:: Quoted passage

Single by Nelly featuring Fergie

from the album Brass Knuckles and The Dutchess: Deluxe edition
- B-side: "Cut It Out"
- Released: March 18, 2008
- Recorded: 2007
- Genre: Crunk; hip hop; R&B;
- Length: 4:02
- Label: Derrty; Universal Motown;
- Songwriters: Cornell Haynes; Jamal Jones; Sean Garrett; Stacy Ferguson;
- Producers: Polow da Don; Garrett (co.);

Nelly singles chronology
| "5000 Ones" (2007) | "Party People" (2008) | "Here I Am" (2008) |

Fergie singles chronology
| "Clumsy" (2007) | "Party People" (2008) | "Finally" (2008) |

Music video
- "Party People" on YouTube

= Party People (Nelly song) =

2008 single by Fergie and Nelly

"Party People" is a song recorded by American rapper Nelly featuring American singer Fergie. It was released on March 18, 2008, as the lead single for Nelly's fifth studio album, Brass Knuckles, and was featured on the deluxe edition of Fergie's debut album, The Dutchess (both released in 2008). Both artists co-wrote the track with producer Polow da Don and co-producer Sean Garrett. The song garnered negative reviews from music critics.

"Party People" peaked at numbers 40 and 62 on both the Billboard Hot 100 and Hot R&B/Hip-Hop Songs charts, respectively. It also reached the top 20 in countries like Australia, Ireland, New Zealand and the UK. A music video for the single, directed by Marc Webb, takes place in an underground room with cameos by Polow da Don, Keri Hilson and Ciara.

==Background==
The song was originally intended for Fergie's debut album, The Dutchess (on the Deluxe Edition of which it now appears), and featured Miami-based rapper Trina. Originally, the track was played and intended to feature Houston rapper Chamillionaire, before he passed up on the offer. In yet another (see "Love in This Club") example of Polow da Don releasing tracks or beats before they were intended, he then played the track for Nelly who immediately decided that he wanted to use the beat.

==Critical reception==
Azeem Ahmad of musicOMH called it "Brass Knuckles surprise track", saying it "feels like a rap battle between the two artists". AllMusic's David Jeffries felt the song came across like a "dull outtake" from either Sweat or Suit. Nick Levine of Digital Spy wrote: "[T]his is no disaster, but if Nelly really wants to excite the party people, he needs to come up with something a little less monotonous." Roman Cooper of HipHopDX found Fergie's gangsta delivery "laughable." PopMatters contributor Chris Gaerig called it "the worst single" Nelly has ever released, saying it "sounds like Fergie aping a Three 6 Mafia production."

::::
:: Supplied information

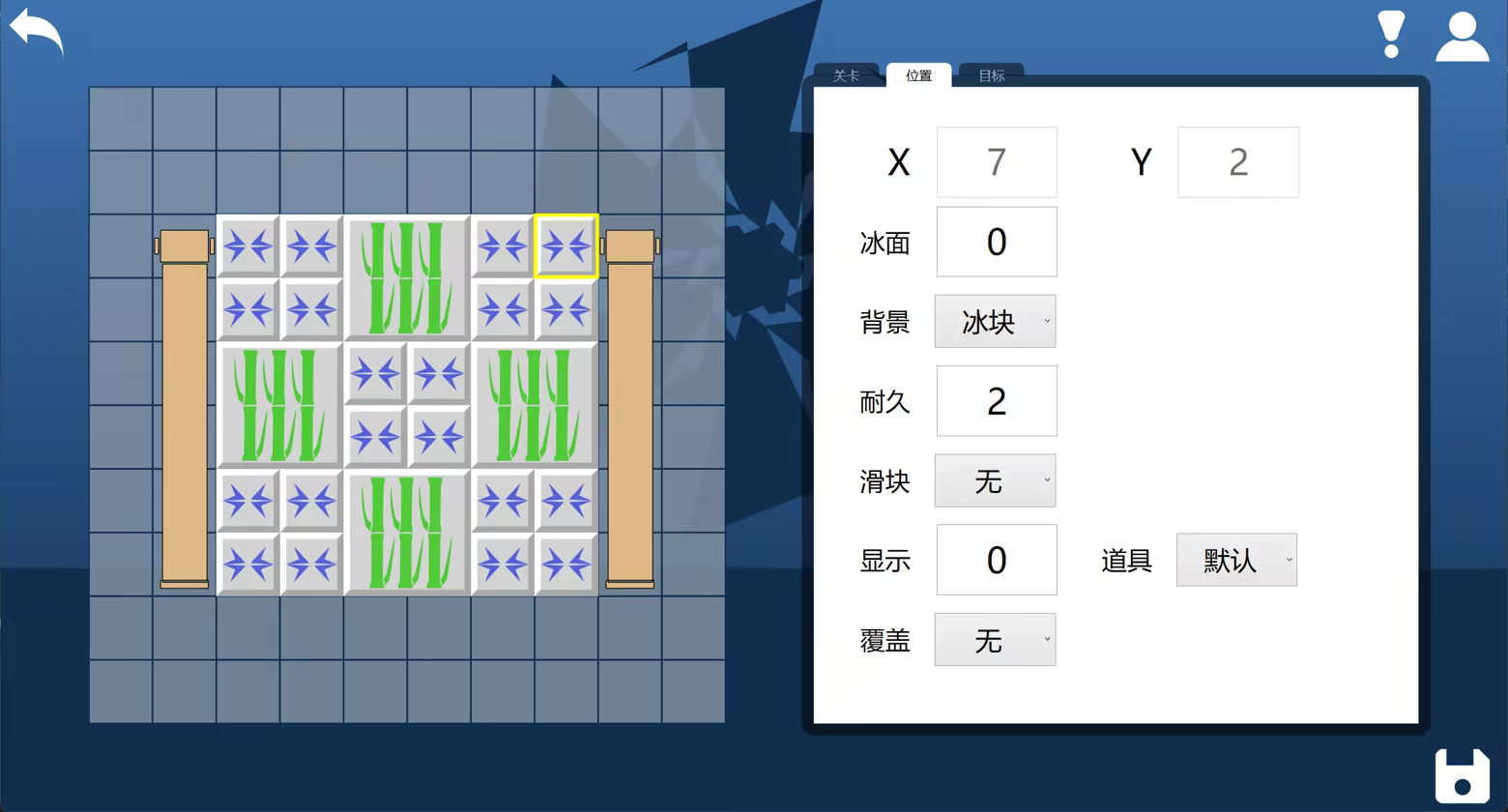Image resolution: width=1508 pixels, height=812 pixels.
Task: Open the 背景 dropdown showing 冰块
Action: [x=995, y=322]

::::

**Required tasks**
1) According to the "Party People" article, who directed the music video for the single?
2) Rewrite the passage of the "Party People" article from "2008 single by" up to and including "Hilson and Ciara.", substituting "abandoned warehouse" for "underground room".
The lines are separate material and have no connection to the "Party People" article.

**Complete answers**
1) Marc Webb directed the music video.

2)
2008 single by Fergie and Nelly

"Party People" is a song recorded by American rapper Nelly featuring American singer Fergie. It was released on March 18, 2008, as the lead single for Nelly's fifth studio album, Brass Knuckles, and was featured on the deluxe edition of Fergie's debut album, The Dutchess (both released in 2008). Both artists co-wrote the track with producer Polow da Don and co-producer Sean Garrett. The song garnered negative reviews from music critics.

"Party People" peaked at numbers 40 and 62 on both the Billboard Hot 100 and Hot R&B/Hip-Hop Songs charts, respectively. It also reached the top 20 in countries like Australia, Ireland, New Zealand and the UK. A music video for the single, directed by Marc Webb, takes place in an abandoned warehouse with cameos by Polow da Don, Keri Hilson and Ciara.